Il aurait pu ressaisir cette corde a deux mains, en sacrifiant l'enfant
qu'il soutenait d'un bras... Il n'y voulut meme pas penser.
Cependant, Jack Ryan et ses compagnons, surexcites par les cris
d'Harry, halaient plus vivement.
Harry crut qu'il ne pourrait tenir bon jusqu'a ce qu'il fut remonte a
l'orifice du puits. Sa face s'injecta. Il ferma un instant les yeux,
s'attendant a tomber dans l'abime, puis il les rouvrit...
Mais, au moment ou il allait lacher la corde, qu'il ne tenait plus que
par son extremite, il fut saisi et depose sur le sol avec l'enfant.
La reaction se fit alors, et Harry tomba sans connaissance entre les
bras de ses camarades.
XV
Nell au cottage
Deux heures apres, Harry, qui n'avait pas aussitot recouvre ses sens,
et l'enfant, dont la faiblesse etait extreme, arrivaient au cottage
avec l'aide de Jack Ryan et de ses compagnons.
La, le recit de ces evenements fut fait au vieil overman, et Madge
prodigua ses soins a la pauvre creature, que son fils venait de sauver.
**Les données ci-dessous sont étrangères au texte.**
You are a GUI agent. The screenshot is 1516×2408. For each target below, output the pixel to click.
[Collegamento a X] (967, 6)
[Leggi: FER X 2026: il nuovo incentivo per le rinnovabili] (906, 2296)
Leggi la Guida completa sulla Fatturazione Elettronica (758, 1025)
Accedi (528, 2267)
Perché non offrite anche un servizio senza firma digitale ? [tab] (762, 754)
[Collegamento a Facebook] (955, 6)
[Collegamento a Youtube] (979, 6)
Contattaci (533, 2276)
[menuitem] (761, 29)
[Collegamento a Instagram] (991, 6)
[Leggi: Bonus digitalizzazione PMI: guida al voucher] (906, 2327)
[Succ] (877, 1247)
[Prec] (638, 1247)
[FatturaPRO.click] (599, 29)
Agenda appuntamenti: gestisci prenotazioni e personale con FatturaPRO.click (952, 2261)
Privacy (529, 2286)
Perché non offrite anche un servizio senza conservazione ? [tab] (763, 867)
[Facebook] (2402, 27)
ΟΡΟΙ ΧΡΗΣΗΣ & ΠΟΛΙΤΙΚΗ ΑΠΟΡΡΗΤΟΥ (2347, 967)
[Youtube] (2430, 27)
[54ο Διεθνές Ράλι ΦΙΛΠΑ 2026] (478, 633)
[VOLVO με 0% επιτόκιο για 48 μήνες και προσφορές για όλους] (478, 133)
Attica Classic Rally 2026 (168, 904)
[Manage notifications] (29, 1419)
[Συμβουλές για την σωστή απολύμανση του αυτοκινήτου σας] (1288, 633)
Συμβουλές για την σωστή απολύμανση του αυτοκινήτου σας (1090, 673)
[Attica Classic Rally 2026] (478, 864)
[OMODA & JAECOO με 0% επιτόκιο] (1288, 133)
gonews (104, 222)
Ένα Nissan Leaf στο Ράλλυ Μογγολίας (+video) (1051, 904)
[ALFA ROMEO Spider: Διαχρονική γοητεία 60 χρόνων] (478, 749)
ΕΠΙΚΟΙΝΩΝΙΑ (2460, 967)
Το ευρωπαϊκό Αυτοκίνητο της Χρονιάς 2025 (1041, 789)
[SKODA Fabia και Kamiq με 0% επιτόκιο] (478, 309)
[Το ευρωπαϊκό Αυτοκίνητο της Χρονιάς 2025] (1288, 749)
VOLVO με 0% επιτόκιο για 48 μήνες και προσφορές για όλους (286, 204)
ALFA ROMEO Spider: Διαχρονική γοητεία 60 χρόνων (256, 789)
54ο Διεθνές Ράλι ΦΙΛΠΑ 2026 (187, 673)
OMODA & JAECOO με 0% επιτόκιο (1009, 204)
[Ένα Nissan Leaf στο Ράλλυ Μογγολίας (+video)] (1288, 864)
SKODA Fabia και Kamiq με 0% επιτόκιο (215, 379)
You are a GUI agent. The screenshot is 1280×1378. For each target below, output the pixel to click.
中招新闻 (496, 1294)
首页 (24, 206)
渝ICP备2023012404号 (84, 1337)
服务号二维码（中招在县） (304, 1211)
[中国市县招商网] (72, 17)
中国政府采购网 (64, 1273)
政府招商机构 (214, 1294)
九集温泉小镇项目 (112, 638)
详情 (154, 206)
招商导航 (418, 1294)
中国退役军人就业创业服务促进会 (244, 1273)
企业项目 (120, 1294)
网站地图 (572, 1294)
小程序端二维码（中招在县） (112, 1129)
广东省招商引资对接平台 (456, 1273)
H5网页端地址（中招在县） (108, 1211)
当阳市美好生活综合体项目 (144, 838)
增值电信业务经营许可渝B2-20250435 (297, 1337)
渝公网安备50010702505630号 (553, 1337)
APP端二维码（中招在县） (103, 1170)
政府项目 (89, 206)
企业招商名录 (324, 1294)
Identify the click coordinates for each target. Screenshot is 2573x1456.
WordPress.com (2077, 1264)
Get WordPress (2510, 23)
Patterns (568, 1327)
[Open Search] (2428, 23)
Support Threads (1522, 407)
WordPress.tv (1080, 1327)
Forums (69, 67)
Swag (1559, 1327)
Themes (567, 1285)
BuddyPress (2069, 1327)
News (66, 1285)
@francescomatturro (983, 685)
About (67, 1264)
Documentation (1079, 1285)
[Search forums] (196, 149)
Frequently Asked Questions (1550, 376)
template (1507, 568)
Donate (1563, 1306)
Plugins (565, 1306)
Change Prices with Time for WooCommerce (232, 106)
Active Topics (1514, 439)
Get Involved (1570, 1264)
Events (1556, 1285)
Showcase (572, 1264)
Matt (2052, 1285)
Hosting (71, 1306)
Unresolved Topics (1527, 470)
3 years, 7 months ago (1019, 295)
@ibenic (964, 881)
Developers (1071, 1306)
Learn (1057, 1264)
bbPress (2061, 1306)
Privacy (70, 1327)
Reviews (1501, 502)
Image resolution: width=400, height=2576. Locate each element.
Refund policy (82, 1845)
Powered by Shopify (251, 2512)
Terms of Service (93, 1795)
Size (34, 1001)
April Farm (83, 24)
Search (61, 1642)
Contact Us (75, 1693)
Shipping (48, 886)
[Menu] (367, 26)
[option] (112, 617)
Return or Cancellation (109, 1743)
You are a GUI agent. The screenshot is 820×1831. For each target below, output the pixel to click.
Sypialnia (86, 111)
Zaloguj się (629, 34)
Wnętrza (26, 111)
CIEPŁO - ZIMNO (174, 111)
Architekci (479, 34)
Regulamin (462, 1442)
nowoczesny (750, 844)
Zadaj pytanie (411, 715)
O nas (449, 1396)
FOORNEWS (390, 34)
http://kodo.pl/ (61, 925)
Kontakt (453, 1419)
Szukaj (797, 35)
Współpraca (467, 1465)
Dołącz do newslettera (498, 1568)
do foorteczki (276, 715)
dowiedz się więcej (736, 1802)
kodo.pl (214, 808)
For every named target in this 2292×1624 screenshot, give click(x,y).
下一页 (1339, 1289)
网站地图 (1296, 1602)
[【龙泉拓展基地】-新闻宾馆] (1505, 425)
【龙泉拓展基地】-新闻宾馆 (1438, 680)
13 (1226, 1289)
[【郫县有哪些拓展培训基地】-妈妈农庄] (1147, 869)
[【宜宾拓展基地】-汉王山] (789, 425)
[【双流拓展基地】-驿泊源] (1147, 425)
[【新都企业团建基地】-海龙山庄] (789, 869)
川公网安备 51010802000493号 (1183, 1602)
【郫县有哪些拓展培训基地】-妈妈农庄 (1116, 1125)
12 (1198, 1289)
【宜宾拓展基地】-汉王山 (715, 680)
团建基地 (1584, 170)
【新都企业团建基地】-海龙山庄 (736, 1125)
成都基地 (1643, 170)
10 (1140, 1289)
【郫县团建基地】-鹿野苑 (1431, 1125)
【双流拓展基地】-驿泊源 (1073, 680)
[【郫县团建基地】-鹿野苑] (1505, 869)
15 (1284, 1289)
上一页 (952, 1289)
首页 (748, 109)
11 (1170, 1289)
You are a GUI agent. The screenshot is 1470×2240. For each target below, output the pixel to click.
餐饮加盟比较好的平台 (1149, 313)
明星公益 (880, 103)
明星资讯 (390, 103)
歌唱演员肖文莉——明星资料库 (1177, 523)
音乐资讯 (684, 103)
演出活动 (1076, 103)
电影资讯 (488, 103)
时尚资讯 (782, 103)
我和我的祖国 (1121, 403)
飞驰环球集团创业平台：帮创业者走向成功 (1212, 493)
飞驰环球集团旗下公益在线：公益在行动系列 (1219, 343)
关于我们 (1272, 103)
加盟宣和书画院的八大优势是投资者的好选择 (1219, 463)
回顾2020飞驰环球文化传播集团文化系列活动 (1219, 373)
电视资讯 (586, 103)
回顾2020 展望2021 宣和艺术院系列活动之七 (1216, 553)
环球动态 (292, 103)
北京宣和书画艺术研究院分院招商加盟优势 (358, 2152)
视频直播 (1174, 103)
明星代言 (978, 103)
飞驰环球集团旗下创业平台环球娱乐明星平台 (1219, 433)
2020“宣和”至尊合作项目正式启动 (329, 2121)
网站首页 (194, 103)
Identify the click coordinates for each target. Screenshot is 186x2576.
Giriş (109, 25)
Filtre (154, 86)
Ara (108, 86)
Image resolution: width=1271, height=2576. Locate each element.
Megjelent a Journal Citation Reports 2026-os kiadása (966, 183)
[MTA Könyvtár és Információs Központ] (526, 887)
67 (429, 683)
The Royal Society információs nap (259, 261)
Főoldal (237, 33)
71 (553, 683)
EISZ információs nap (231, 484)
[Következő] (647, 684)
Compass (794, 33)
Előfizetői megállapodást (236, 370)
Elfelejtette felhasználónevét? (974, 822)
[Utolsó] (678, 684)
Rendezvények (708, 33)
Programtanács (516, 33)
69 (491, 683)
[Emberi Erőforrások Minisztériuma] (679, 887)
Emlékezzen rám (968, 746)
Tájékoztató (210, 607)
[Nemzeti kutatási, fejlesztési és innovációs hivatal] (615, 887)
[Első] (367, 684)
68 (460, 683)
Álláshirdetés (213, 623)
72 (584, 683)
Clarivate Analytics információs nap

Harry avait cru retirer un enfant de l'abime... C'etait une jeune fille
de quinze a seize ans, au plus. Son regard vague et plein d'etonnement,
sa figure maigre, allongee par la souffrance, son teint de blonde que
la lumiere ne semblait avoir jamais baigne, sa taille frele et petite,
tout en faisait un etre a la fois bizarre et charmant. Jack Ryan, avec
quelque raison, la compara a un farfadet d'aspect un peu surnaturel.
Etait-ce du aux circonstances particulieres, au milieu exceptionnel
dans lequel cette jeune fille avait peut-etre vecu jusqu'alors, mais
elle paraissait n'appartenir qu'a demi a l'humanite. Sa physionomie
etait etrange. Ses yeux, que l'eclat des lampes du cottage semblait
fatiguer, regardaient confusement, comme si tout eut ete nouveau pour
eux.
A cet etre singulier, alors depose sur le lit de Madge et qui revint a
la vie comme s'il sortait d'un long sommeil, la vieille Ecossaise
adressa d'abord la parole :
<< Comment te nommes-tu ? lui demanda-t-elle.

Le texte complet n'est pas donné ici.